EXCERPT TO READ:
____________
Agent Module Mechanisms

When Personalization Misleads: Understanding and Mitigating Hallucinations in Personalized LLMs

FPPS studies personalization-induced hallucination. It asks how long-term user history and preference signals become entangled with factual representations, and how inference-time representation steering can preserve personalization while reducing factual drift.

ACL 2026 Findings First author Zhongxiang Sun, Yi Zhan, Chenglei Shen, Weijie Yu, Xiao Zhang, Ming He, Jun Xu
FPPS visual abstract

A representation-level account of how personalized memory can bend factual behavior.

How can a personalized language model remain useful for user-specific tasks without letting user history distort objective facts?

From the research problem to mechanism and evidence

The figures below follow their order in the paper. Each section connects the figure to the question it resolves and the conclusion it supports.

1

Problem

Personalization is useful until it overrides facts

The figure contrasts a normal LLM, a personalized LLM that hallucinates, and a personalized LLM with FPPS.

FPPS Personalization is useful until it overrides facts figure

The top block shows a standard LLM answering two different query types. For the fact query about the 161st New York Volunteer Infantry Regiment, the model returns "Abraham Lincoln's inauguration in 1861"; for the personalized query about attending Maundy Thursday service, it cannot answer because it has no chat history. These correspond directly to the figure labels "Fact Query", "Fact Query Response", "Personalized Query", and "Personalized Query Response".

The middle block adds chat history: the user is an Episcopalian and the history contains World War I context. This enables the personalized query response, but it also produces a personalization-induced hallucination on the fact query by answering "Woodrow Wilson" and World War I. The bottom block shows the target FPPS behavior: keep the useful personalized response while restoring the factual answer to Abraham Lincoln's inauguration.

How to read this figure
  • Read the blue Fact Query boxes as factual QA behavior and the pink Personalized Query boxes as user-history-dependent behavior.
  • The middle row is the failure case: chat history helps the personalized query but contaminates the factual query.
  • The steering wheel icon in the bottom row marks FPPS as the control mechanism that separates those two effects.
2

Mechanism

Factuality and personalization are not always separable

The figure visualizes factual representation, personalization representation, entangled representation, and the cosine-similarity gap between hallucination and truthful cases.

FPPS Factuality and personalization are not always separable figure

The left schematic defines the geometry: a blue factual representation points upward, a pink personalization representation points diagonally, and the entangled representation lies between them. The angle theta marks the relation between factual and personalized directions, while the bracket labels the resulting factual distortion.
____________
WHAT YOU SHOULD DO: Set down the passage of the FPPS overview above word for word, from "ACL 2026 Findings" up to and including "conclusion it supports.".

INFORMATION SHOWN:
____________
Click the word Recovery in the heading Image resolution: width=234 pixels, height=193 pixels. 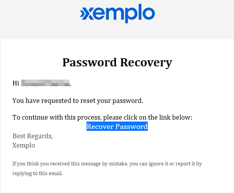(x=146, y=63)
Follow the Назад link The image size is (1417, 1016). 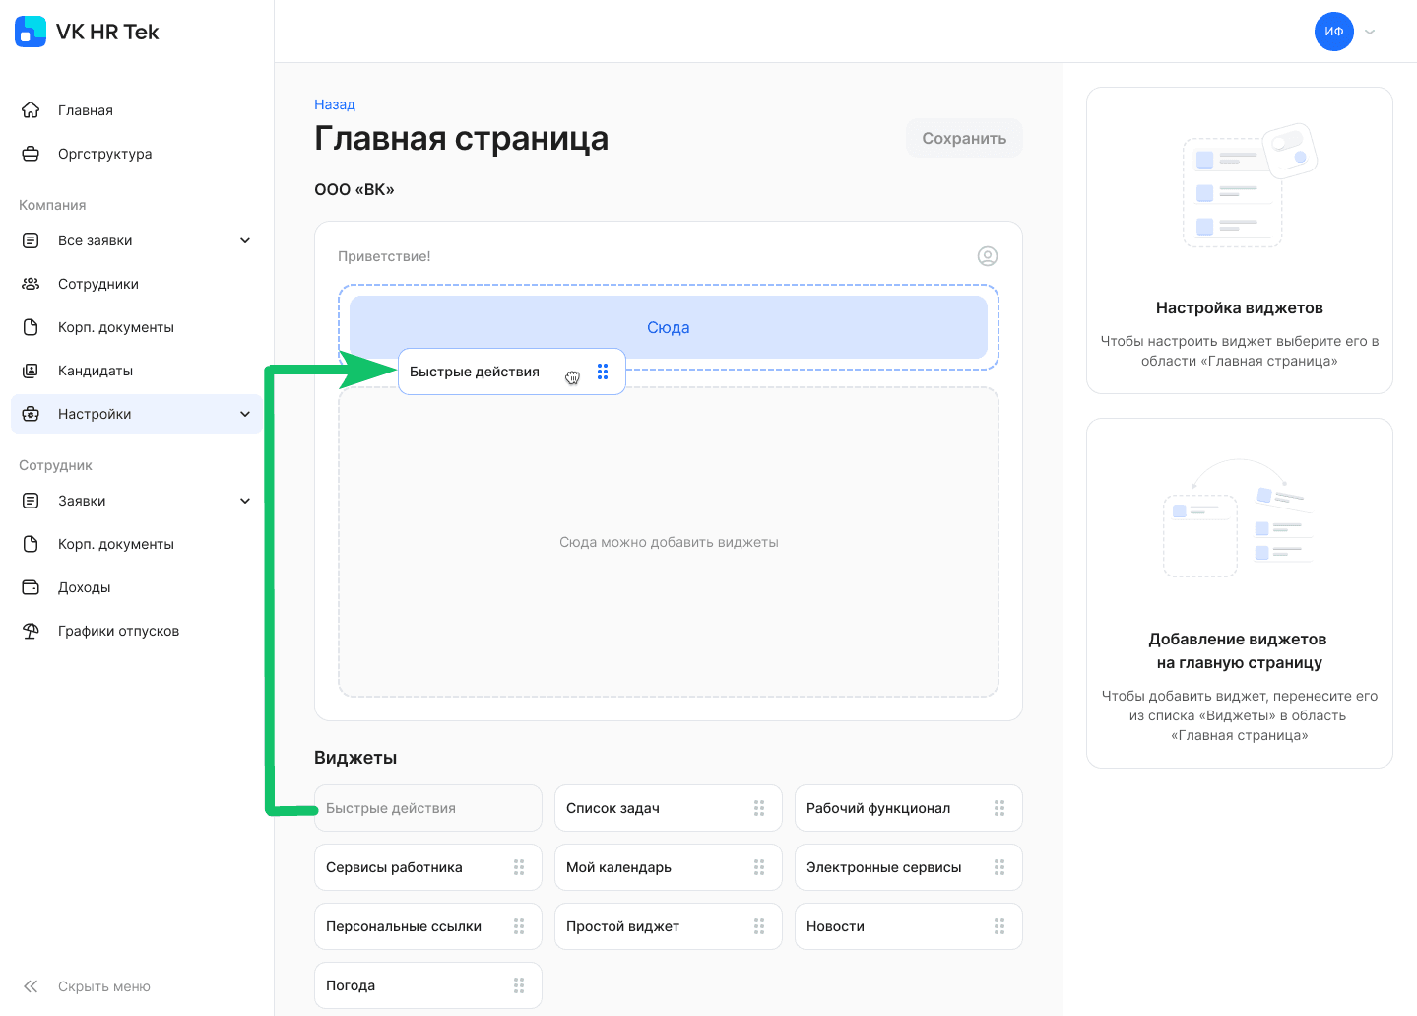tap(335, 104)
____________
RESPONSE BELOW:
ACL 2026 Findings First author Zhongxiang Sun, Yi Zhan, Chenglei Shen, Weijie Yu, Xiao Zhang, Ming He, Jun Xu
FPPS visual abstract

A representation-level account of how personalized memory can bend factual behavior.

How can a personalized language model remain useful for user-specific tasks without letting user history distort objective facts?

From the research problem to mechanism and evidence

The figures below follow their order in the paper. Each section connects the figure to the question it resolves and the conclusion it supports.